Passage:

##############################

The abundance of pornography on the Internet has contributed to the growing number of pornography victims. The CNET.com report "Sex on the Web" estimates that there are anywhere from 20,000 to 7 million active X-rated sites on the Net. Andrew Edmond of Sex Tracker, which monitors traffic in adult Internet sites says, "There are 160 million people on the Net, and we track 32 million individuals every day who access adult sites."

Next to nothing has been done by the Clinton administration to address this problem. The Justice Department is not enforcing the federal obscenity laws as President Clinton promised to do when campaigning for office. As a result, our communities and now our homes are just a click or two away from depictions of child molestation, rape, torture, bestiality and excretions. These are plainly and simply outside the protection of the First Amendment and the Justice Department should stop acting as if they aren't.

A blow to Henny Penny: Scientists have spent a lot of time trying to determine what is causing deformities in frogs all over America, fearing that these deformities may presage more widespread malformations in other species. The suspected culprit? Well pollution caused by evil humans, of course. Now, new research reported in the journal of Science suggests that the deformities are likely caused by a natural parasite and not by pollution. Now that is a relief. According to an April 30 front-page article in the Los Angeles Times, "The findings do suggest that the intense environmental alarms over frog deformities may have been premature." This is not the first, the only, nor will it be the last example of agenda-driven, premature, environmental hysteria. -- Washington Update

~Gary Rust is president of Rust Communications, which owns the Southeast Missourian and other newspapers.

##############################

Data records:

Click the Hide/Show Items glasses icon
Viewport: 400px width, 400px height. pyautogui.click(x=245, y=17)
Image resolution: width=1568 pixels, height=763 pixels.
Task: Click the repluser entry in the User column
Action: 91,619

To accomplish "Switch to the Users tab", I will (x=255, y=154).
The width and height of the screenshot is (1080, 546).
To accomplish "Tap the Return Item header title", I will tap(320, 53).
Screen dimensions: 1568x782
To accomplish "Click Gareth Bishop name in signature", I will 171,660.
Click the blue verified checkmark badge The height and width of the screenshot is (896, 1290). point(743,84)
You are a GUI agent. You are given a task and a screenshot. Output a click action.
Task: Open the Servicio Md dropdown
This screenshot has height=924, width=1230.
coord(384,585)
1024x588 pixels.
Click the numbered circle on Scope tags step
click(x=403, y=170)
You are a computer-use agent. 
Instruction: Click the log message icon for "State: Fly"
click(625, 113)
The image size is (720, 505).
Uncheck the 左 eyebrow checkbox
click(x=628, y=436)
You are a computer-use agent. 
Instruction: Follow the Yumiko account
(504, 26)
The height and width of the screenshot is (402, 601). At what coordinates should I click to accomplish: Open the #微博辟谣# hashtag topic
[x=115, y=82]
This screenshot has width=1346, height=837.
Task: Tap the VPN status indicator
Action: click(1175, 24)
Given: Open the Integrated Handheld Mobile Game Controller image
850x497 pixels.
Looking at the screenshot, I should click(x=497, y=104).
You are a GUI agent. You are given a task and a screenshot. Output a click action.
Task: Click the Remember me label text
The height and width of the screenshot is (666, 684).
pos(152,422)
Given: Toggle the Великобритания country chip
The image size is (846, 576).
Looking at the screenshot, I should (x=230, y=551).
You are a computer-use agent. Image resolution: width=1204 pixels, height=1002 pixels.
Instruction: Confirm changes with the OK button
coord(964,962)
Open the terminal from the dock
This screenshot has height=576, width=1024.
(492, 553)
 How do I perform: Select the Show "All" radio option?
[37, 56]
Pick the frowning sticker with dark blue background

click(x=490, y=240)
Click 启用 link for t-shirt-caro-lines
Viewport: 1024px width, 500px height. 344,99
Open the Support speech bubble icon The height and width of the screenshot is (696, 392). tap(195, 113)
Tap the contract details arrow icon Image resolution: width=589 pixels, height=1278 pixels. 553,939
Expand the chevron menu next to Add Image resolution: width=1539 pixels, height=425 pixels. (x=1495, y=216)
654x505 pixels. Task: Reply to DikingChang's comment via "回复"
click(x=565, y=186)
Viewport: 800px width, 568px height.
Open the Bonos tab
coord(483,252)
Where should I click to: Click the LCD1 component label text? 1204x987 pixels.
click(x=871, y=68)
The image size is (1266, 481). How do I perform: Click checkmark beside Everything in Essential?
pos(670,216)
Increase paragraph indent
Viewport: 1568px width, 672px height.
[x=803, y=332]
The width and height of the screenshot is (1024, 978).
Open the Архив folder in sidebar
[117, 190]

##############################

What to work on:
1) According to the passage, how many active X-rated sites does the CNET.com report estimate are on the Net?
2) Transcribe the passage from "A blow to Henny" to "and other newspapers.".
The material has nothing to do with the passage.

Solved problems:
1) Anywhere from 20,000 to 7 million.

2)
A blow to Henny Penny: Scientists have spent a lot of time trying to determine what is causing deformities in frogs all over America, fearing that these deformities may presage more widespread malformations in other species. The suspected culprit? Well pollution caused by evil humans, of course. Now, new research reported in the journal of Science suggests that the deformities are likely caused by a natural parasite and not by pollution. Now that is a relief. According to an April 30 front-page article in the Los Angeles Times, "The findings do suggest that the intense environmental alarms over frog deformities may have been premature." This is not the first, the only, nor will it be the last example of agenda-driven, premature, environmental hysteria. -- Washington Update

~Gary Rust is president of Rust Communications, which owns the Southeast Missourian and other newspapers.